早産や胎児発育不全の原因のひとつとして挙げられるのが、子宮内の羊水・羊膜への細菌感染です。これまでは尿路感染症や細菌性膣炎などに着目されていましたが、それらが認められない妊婦においても一定の割合で子宮内部に細菌感染があることが明らかになっています。近年では、歯周病菌による慢性炎症が早産・低体重児出産に影響することも報告されています。妊娠中は女性ホルモンの影響で歯肉炎を患いやすく、これを放置すると歯肉炎がさらに進行します。中等度以上の歯周病を患うと早産や低体重児出産のリスクが7倍以上高まる、という報告もあり注意が必要です。
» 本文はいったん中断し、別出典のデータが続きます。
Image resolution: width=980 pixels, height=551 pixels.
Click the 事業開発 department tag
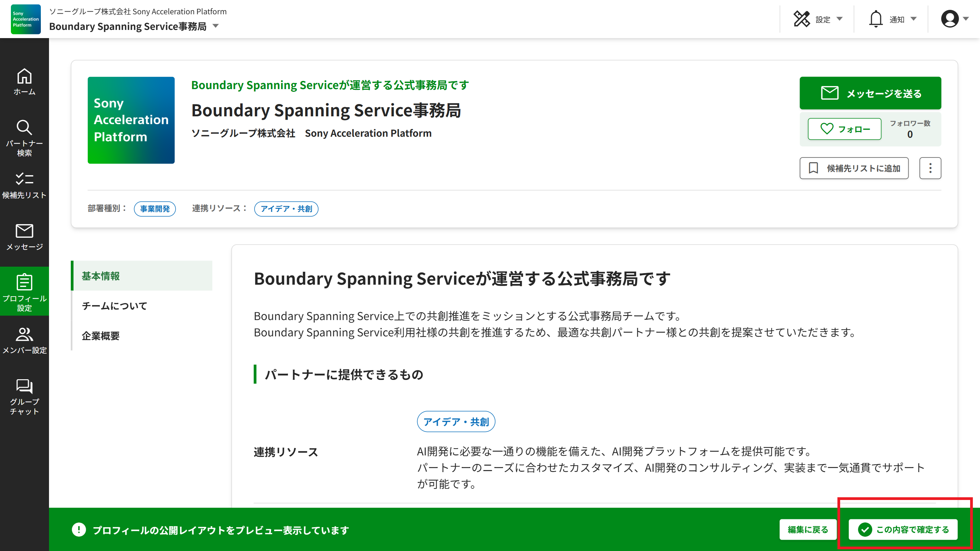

早産に至るメカニズムの1つとして考えられるのは、歯周病菌による慢性炎症により母体で炎症性物質のプロスタグランジンE2が産生されること。プロスタグランジンE2は子宮収縮を促して出産を手助けする物質でもあるので、これが母体で過剰に産生されることは早産や胎児の発育異常のリスクにつながる可能性があります。
また、歯周病菌が妊婦の羊水から検出されたという報告もあるように、歯周病菌が血液中に直接侵入する菌血症も一因とされています。炎症した歯肉の部位が微小潰瘍となることで、細菌が体内に侵入する入口となって口腔内から臓器に達し、二次感染が引き起こされると考えられています。
妊娠中に中等度以上の歯周病を患うと、胎児の出生異常や発育異常に影響を及ぼす可能性がある今、歯周病はもはや口腔内だけの疾患ではなく、胎児の将来にも関係する疾患。母子の健康を維持するためにも、妊娠前からの日常的なプラークコントロールに加えて、歯科検診でのPMTC(※)、必要に応じて歯周病の早期治療などの口腔内ケアを行い、口腔内の健康も維持することが大切だと言えます。
※:プロフェッショナル・メカニカル・トゥース・クリーニングの略称で、歯科医師・歯科衛生士などの専門家による歯のクリーニングのこと。